Marco Bellochio, diretor e roteirista do filme, brinca de analogia com as duas épocas mostrando suas intercessões e suas diferenças num e vai e vem no tempo. Fruto de uma educação salesiana o cineasta de “Vincere” (2008) nos traz o temor do século XVII – o inquisidor – os valores da época – a fé – da mesma forma o faz no tempo presente. O cobrador de impostos é o temor do nosso tempo, e o capital o valor maior. Esses são os vértices do desenho dessa época que são expostos num diálogo que parece saído de um escritório de contabilidade – as aposentadorias falsas e o poder de um recibo – e nas atuações o medo da população ao ver o homem do fisco. O que contrapõe a abordagem cultural é a futilidade dos tempos atuais com a seriedade com as questões da vida eram tratadas na era passada. O território comum é a coisa intocada e inerente ao humano, independente da época, a libido que assalta a Frederico da mesma forma que assalta ao Conde. Num contexto ela é proibida, velada e pecaminosa, em outro é fugaz, comum e, por vezes, corriqueira chegando as árias da não importância. Versar questões nos âmbitos da religião, da critica social e do imaginário de uma época – nesse caso épocas – não é fácil e Bellocchio o faz com magistralidade misturando o barroco e o pós-moderno numa pegada de exposição de extremos. Mestre em mostrar a importância das coisas ditas ‘desimportantes’ e de pôr holofotes sobre o que todos querem esconder, Bellocchio tem um jeito todo especial de brincar com esses lugares de poder. Exercitou isso em “Vincere” em que conta a história da amante de Mussolini Ida Dalser, e põe o ditador como mero coadjuvante de uma história cujo viés de abordagem é o de Ida.

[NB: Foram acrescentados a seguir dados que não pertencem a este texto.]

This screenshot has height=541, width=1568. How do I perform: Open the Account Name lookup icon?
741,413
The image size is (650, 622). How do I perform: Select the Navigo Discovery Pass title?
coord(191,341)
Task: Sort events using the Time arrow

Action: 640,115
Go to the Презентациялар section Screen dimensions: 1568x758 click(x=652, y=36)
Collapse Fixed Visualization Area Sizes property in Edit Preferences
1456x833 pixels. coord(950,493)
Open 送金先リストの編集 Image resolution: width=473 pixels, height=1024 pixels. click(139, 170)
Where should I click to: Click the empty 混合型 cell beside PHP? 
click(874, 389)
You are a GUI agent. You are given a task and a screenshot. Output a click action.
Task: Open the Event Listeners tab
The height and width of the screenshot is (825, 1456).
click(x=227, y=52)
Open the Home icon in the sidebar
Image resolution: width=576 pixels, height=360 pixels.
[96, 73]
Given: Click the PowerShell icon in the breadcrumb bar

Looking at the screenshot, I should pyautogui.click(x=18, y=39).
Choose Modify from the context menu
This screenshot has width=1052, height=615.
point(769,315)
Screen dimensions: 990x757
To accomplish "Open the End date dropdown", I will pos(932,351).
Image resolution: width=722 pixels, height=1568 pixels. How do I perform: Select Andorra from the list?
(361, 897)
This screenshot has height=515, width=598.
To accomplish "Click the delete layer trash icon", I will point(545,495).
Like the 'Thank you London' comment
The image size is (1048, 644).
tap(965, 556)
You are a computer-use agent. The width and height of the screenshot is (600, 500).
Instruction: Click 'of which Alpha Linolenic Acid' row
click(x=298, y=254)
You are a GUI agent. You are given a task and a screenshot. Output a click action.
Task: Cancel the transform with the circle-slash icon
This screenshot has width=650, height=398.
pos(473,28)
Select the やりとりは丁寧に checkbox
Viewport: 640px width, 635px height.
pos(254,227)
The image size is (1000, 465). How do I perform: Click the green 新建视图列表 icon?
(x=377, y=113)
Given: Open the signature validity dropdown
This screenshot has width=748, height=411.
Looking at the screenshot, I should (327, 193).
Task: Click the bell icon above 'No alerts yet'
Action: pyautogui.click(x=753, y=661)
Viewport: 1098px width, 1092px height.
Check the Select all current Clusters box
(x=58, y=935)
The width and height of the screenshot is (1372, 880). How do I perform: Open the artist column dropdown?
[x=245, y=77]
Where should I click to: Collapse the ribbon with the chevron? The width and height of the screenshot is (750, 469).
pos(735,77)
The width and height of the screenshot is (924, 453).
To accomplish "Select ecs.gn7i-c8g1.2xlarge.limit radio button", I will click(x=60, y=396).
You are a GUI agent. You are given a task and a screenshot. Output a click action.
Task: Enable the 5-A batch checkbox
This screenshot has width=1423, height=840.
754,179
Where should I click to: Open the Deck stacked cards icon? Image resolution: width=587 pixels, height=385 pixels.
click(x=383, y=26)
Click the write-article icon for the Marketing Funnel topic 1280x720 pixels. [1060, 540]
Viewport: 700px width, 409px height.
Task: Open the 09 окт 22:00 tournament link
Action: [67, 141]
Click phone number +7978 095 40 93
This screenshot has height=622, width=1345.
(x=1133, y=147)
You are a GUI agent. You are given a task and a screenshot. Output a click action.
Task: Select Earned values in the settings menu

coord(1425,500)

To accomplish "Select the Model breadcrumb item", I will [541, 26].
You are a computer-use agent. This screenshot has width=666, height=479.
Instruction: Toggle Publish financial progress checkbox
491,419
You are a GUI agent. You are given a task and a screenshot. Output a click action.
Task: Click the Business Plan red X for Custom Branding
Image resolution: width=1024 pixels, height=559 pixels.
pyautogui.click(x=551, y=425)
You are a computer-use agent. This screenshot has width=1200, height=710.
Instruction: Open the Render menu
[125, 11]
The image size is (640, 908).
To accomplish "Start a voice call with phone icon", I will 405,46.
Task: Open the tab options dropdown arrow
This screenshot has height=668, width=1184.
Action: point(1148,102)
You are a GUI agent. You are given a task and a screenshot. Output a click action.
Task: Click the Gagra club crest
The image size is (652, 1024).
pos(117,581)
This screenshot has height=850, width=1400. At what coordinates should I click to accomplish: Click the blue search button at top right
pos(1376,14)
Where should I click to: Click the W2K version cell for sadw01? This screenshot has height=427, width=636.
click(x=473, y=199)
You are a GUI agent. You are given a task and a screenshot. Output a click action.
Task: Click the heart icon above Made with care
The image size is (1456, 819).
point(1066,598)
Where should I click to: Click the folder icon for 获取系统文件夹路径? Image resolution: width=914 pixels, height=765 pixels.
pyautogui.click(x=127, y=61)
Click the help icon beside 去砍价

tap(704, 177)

“Sangue do Meu Sangue” ganhou o prêmio da crítica (FIPRESCI) no Festival de Veneza; o ICS de melhor filme não lançado no International Cinephile Society e o de melhor diretor no Federazione Italiana Cinema D’Essai . Os destaques vão para a fotografia de Daniele Ciprì de “Il Ritorno di Cagliostro” (2003), para o designer de Andrea Castorina de “Che Bella Giornata” (2011) e para a trilha sonora de Carlo Crivelli de “Vincere” que fizeram toda a diferença na história que foi contada enriquecendo e dando escopo ao roteiro.
O filme explora as contradições culturais entre as duas épocas associada à complexidade e paradoxos da História do cotidiano e do imaginário social da Itália. Uma viagem rica e humana sobre a vida italiana, tanto a moderna quanto a histórica. Uma crítica cultural poética eivada de magia. “Sangue do Meu Sangue” é inteligente e instigante!